The application of the FDA’s statement to steps one and two, where the bulk of the science happened, is the especially interesting part from a bureauphilic perspective. As above, the academic literature has more than enough on the analytic and clinical validity of step one (get good SNPs from the machine) and abundant studies such as the one I worked on that used 2,500 subjects to verify the analytic and clinical validity of step two (calculate disorder odds from SNP results). E.g., here is a survey of 1,350 GWASes.
Yet the authors of the FDA letter do not have “any assurance” of validity.
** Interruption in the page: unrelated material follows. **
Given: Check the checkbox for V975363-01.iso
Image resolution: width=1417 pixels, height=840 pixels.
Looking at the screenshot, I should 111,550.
A paper’s admissability as evidence to the FDA depends on the “regulatory pathway” under which the study was done. If a study is done to approve a drug on a European market, that study is not admissible as evidence at the FDA. Evidently, our study done at the NIH is not admissible as evidence at the FDA. Perhaps I need to parse the sentence from the letter more carefully: “we still do not have any assurance that the firm has analytically or clinically validated” the genotyping service, where the use of “the firm” indicates that research from the NIH doesn’t count, but if the product vendor replicates the study under the explicit purview of the FDA (which, given the scale of some of these studies and their sheer number, is entirely impossible) then that does count.
It’s good that the FDA has standards on testing, because drug companies have strong incentives to put their thumb on the scale in every trial. It could indeed be the case that the FDA has determined the correct way to test medical devices and derive statistical results and, at the same time, everybody else is doing it wrong. Or it could be that the FDA as an institution has an acute case of NIH syndrome.